Al-Jazeera’s media analysis program “Listening Post,” hosted by the Canadian Journalist Richard Gizbert, highlighted the neo-Nazi murders and the role of the German media over the weekend. German academics, media experts, as well as Turkish journalists in that country argued that the German media has always been complicit in the negative stereotyping of Turks. Perhaps it is a sense of guilt now that is driving the same media to insisting that neo-Nazi actions be exposed fully.

Whatever the case may be, Germans have to start seeing the link between the negative stereotyping of Turks and the “teachings” of the likes of Sarazzin with neo-Nazi thinking. The xenophobic world view that they all represent belong ultimately to the same “species.”

The problem with Germany, unlike any other European country where xenophobia is rising, is that it is a country with a terrible historic baggage when it comes to racism. William Shirer, the author of the epic “Rise and fall of the Third Reich,” had this to say as late as 1990 in the “afterword” to the 30th edition of his book.

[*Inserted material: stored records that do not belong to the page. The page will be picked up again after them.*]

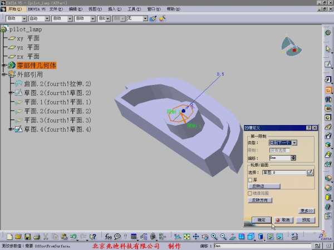Select the Fit All In view icon
The image size is (334, 250).
pos(187,237)
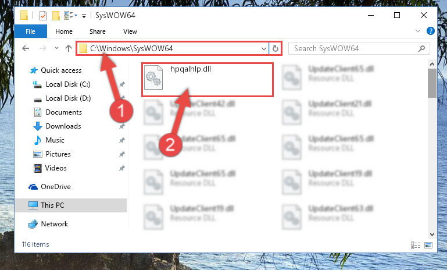Go up one folder level arrow

[69, 48]
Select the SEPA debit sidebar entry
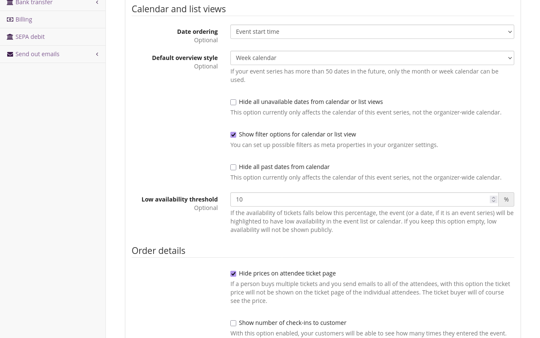Viewport: 540px width, 338px height. point(30,37)
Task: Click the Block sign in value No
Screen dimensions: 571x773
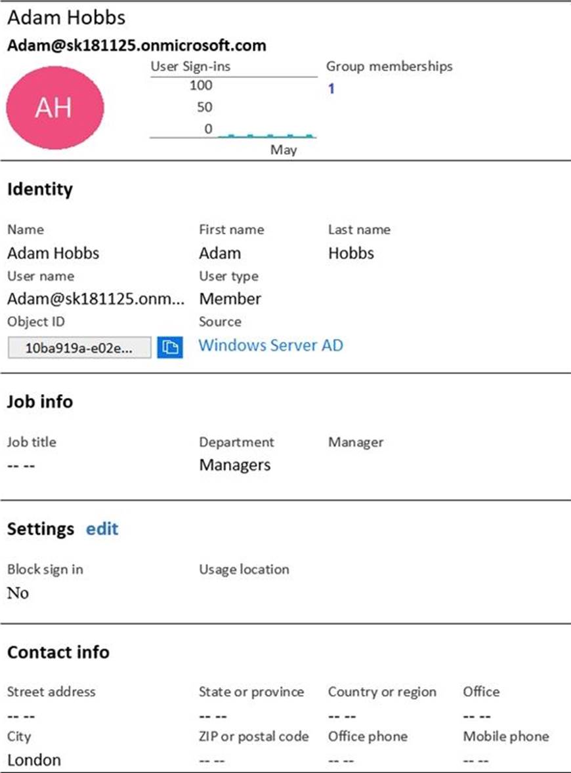Action: tap(18, 593)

“People ask me now: Have the Germans changed? Many in the West appear to believe so. I myself am not so sure, my view no doubt clouded by the personal experience of having lived and worked in Germany in the Nazi time. The truth is that no one really knows the answer to that crucial question.”

The easiest way to get out of this tight spot for Germans is to say: “But people are reacting to Islamic terrorism and are afraid of Islam.” Fear, of course is the best turf for fascism to grow as we saw in Germany circa 1933-1945. Racism against Turks however, existed in Germany before the advent of “Islamic terrorism.”

It remains to be seen if all of this is going to spawn a new understanding among Germans. To cite Shirer, it appears no one really knows the answer to that yet even though we are in 2011. All we see through Sarazzin and his ilk is that the innate feeling that Germans are somehow racially, morally or intellectually superior is still alive and that is the real “disgrace.”